I considered walking back to Molly’s, but ended up splurging on an overpriced cab. As soon as I got there, though, I realized there wasn’t anything I needed to be doing. I toyed with the idea of tackling my laundry or starting to work on the search for a new assistant, but I didn’t have the energy for either. Instead, I decided to wake up Molly. If she was going to question me or spy on me or whatever, I wanted to get it over with.
As I walked into her room, Molly gasped, her eyes flying open. Sometimes it’s like that. “Hey,” she said, running a hand through the tangles in her red hair. Vampire hair and fingernails grow. I don’t know why the magic works like that, but it does. Which is good for Molly, because she gets bored with her hair every three months or so. “You’re home! Ooh, it’s only three thirty, that’s so awesome. Want to go shopping? I was thinking I needed a new laptop bag.”
She seemed back to her usual peppy self, and I let out a breath I didn’t know I had been holding. I decided I didn’t really want to spend the day brooding about the possibility of another null being in town. “That sounds fine, if that’s what you want to do.”
“Really?” she squealed. “Let me just get dressed.” I had to stay in the room in order for this to happen, so I politely turned my back. She thinks that’s hilarious and told me so again.
I’ve seen a couple of reality TV shows where people—usually couples—are tied together and forced to stay within a few feet of each other. In real life, without the additional help of a rope (I’ve considered it, but even in LA, I think it’d look too weird), this is surprisingly hard to keep up. It’s so easy to forget and go off to the bathroom or wander a few feet away to look at something or answer your cell phone. By now, though, Molly and I had it down to an art form. We only screwed up once, early in our relationship, when we got separated in a crowd at the farmers’ market. Luckily, we were indoors, so when she collapsed, we just told everybody that she’d fainted. Close call.
We went to Westside Pavilion, and I followed Molly around Nordstrom’s for a while, ignoring her pleas to pick out a new wardrobe for me. Molly thinks my T-shirt-and-jeans look is gauche and trashy, and is constantly trying to use me as her own personal Barbie doll. I once pointed out that she wears T-shirts all the time, but she airily told me that her shirts and jeans were expensive, so it was okay. I don’t think there’s anything okay about paying $200 for jeans, but I’m crazy like that.
This is an argument we have a lot.
Molly eventually bought a pair of turquoise flats, which cost more than a community college education, and we went to the Apple store so she could get the laptop bag. Then we settled down in the cafeteria with Jamba Juices.
Molly took a big slurp, not disguising her enjoyment. “So what’s going on with you and the dog?” she asked cheerfully.
“Nice,” I said.
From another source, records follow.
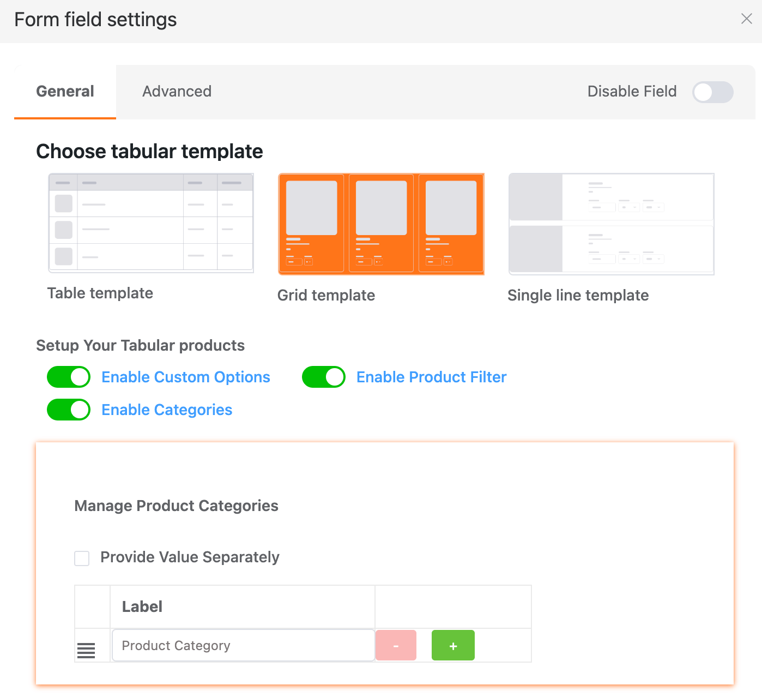Toggle the Disable Field switch
Viewport: 762px width, 697px height.
[712, 92]
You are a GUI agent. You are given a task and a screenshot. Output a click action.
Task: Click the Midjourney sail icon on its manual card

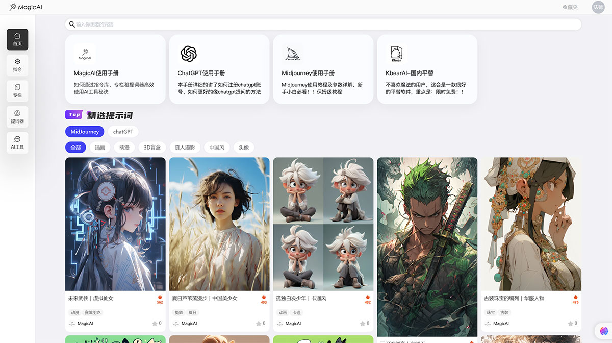292,54
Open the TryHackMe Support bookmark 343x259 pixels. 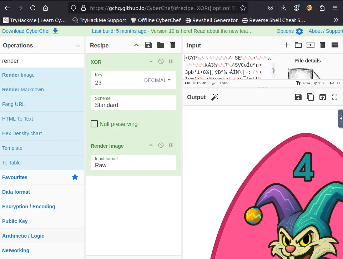99,20
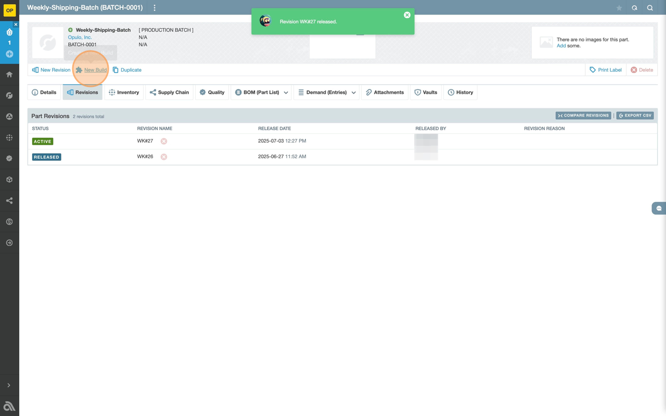Image resolution: width=666 pixels, height=416 pixels.
Task: Expand the BOM (Part List) dropdown arrow
Action: click(x=286, y=93)
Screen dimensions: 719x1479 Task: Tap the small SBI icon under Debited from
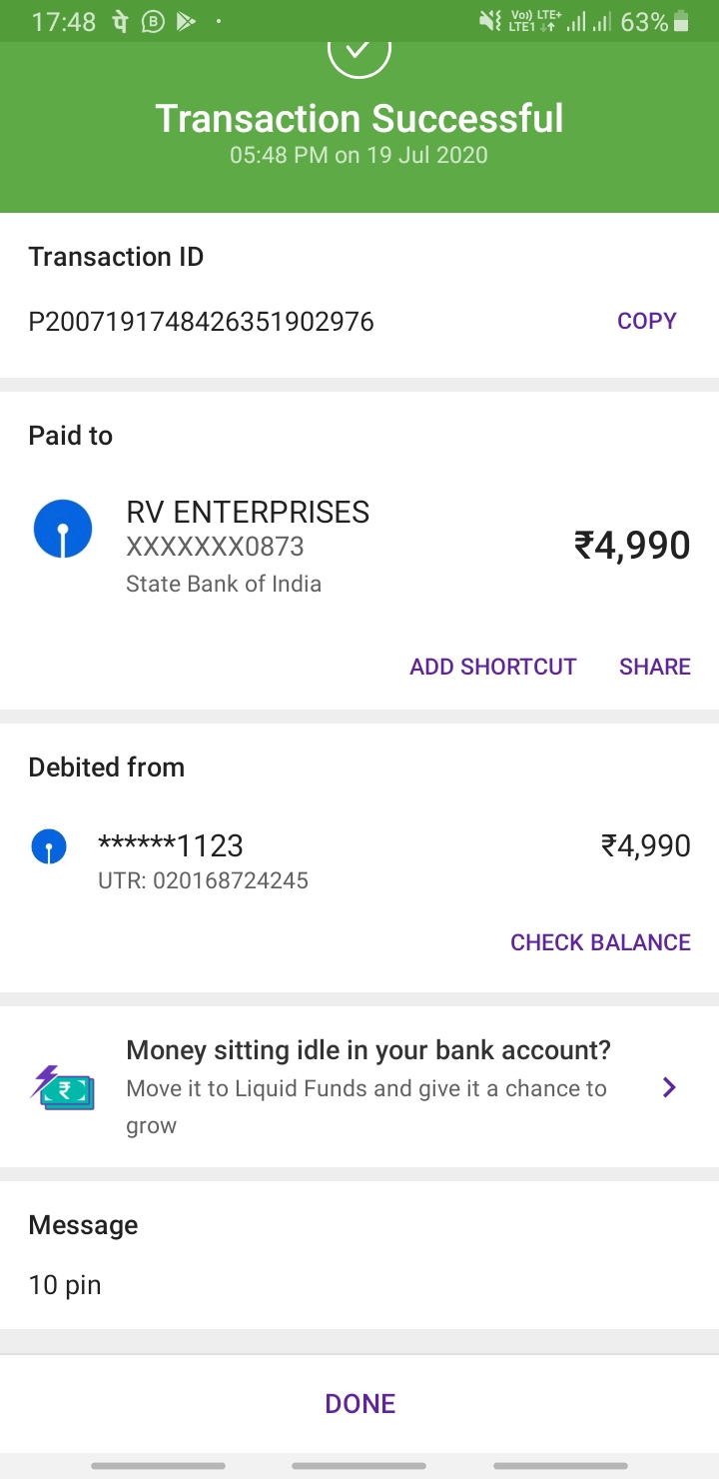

Will and Dashiell seem to get along pretty well, or at least they’ve developed a good working relationship, but there’s not a lot of love lost between most vampires and werewolves, a conflict that the movies have actually gotten right. Both groups prefer each other to the damned witches, though, and I don’t blame them. “Nothing is going on, because nothing happened.”
“Really? Your mouth says no, but your eyes say yes.” Her own eyes sparkled, and I relaxed a little. It was as though the serious moment from that morning had never happened. Maybe I had just been paranoid about that after all. Maybe Molly had just been trying to be a good friend or something.
“You watch too much TV.”
“That may be true,” Molly said, “but that doesn’t mean I’m wrong. Are you into him?”
“Nah,” I said. I explained about my suspicion that Eli just likes me for the calm I can give him, trying to be delicate so she wouldn’t think I was accusing her of the same. I made sure to downplay my connection to Eli, though, just in case she was reporting to Dashiell. Then I told her about Eli being chosen as my new “partner,” and she wrinkled her nose in sympathy.
“That sucks,” she said.
“Yeah.”
We were quiet for a while, and then Molly asked me about the investigation. “My friend Frederic says you’ve been running around with this cop, digging into Old World business. Are you sure that’s a good idea?”
There it was. Looks like I hadn’t been paranoid after all. Her tone had been trying for lightness, but she wasn’t used to having to operate human emotions, and the intensity had leaked through.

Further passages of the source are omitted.